Abstract
1589
Objectives Significant uptake of the prostate is often identified as an incidental finding on whole-body Fluroine-18 fluorodeoxyglucose positron emission tomography/computed tomography (18F-FDG PET/CT) for non-prostate disease. The aim of this study was to investigate the prevalence of incidental 18F-FDG uptake in PET/CT and risk of cancer, usefulness of 18F-FDG uptake pattern, SUVmax, CT findings, and to define the predictable variables.
Methods A total of 11,239 male non-prostate disease patients who underwent 18F-FDG PET/CT study from November 2006 to June 2011 were included retrospectively. They were divided into two groups: 9,364 patients for metastatic evaluation, 1,875 patients for cancer screening. When incidental prostate FDG uptake was found, further diagnostic examination was conducted.

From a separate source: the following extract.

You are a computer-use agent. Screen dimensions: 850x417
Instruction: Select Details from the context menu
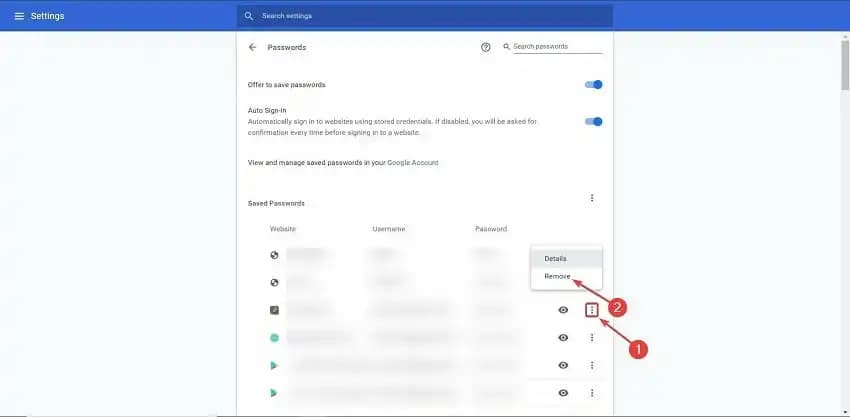click(555, 259)
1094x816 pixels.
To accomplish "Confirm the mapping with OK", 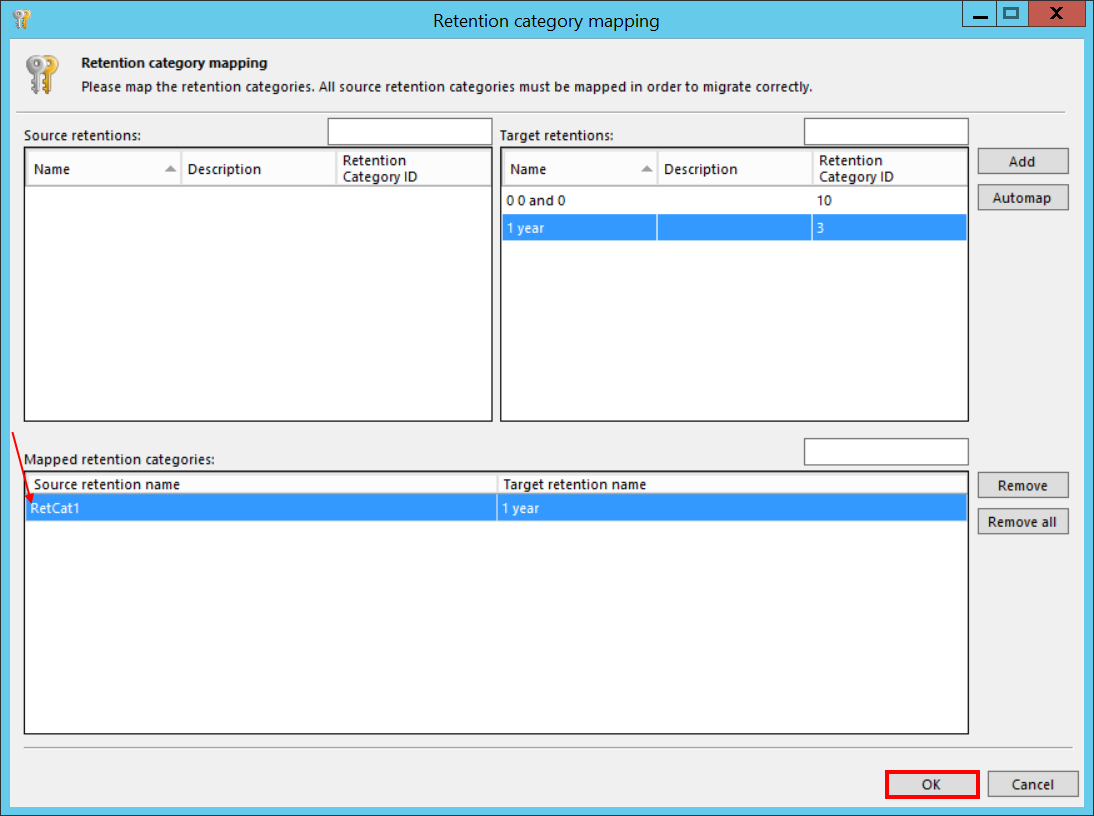I will point(931,784).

Results In our institution, the prevalence of incidental prostate FDG uptake was approximately 1.8% (198/11,239). The prevalence in healthy subjects (68/1,875; 3.6%) was statistically higher than that in patients with suspected or known cancer (130/9,364) (P<0.05). Among 198 incidental lesions, 100 patients had further examinations; 20 lesions were confirmed to be malignant while 80 lesions were benign. Therefore, the cancer risk of incidental FDG uptake in prostate was 20.0% (20/100). After logistic regression analysis, among the various variables of 18F-FDG PET/CT, age, site and uptake pattern were the potent predictors for differentiation of malignant prostate lesions. Although SUVmax was higher in malignant lesions (P<0.01), but there was still a great overlap. The best cut-off value of SUVmax for differentiation was 4.55; but with a low sensitivity of 65.0% and specificity of 68.7%.
Conclusions The presence of incidental patchy FDG uptake in peripheral zone of the prostate in an elder man correlates with high likelihood of malignancy. Under this circumstance, further evaluation should be recommended.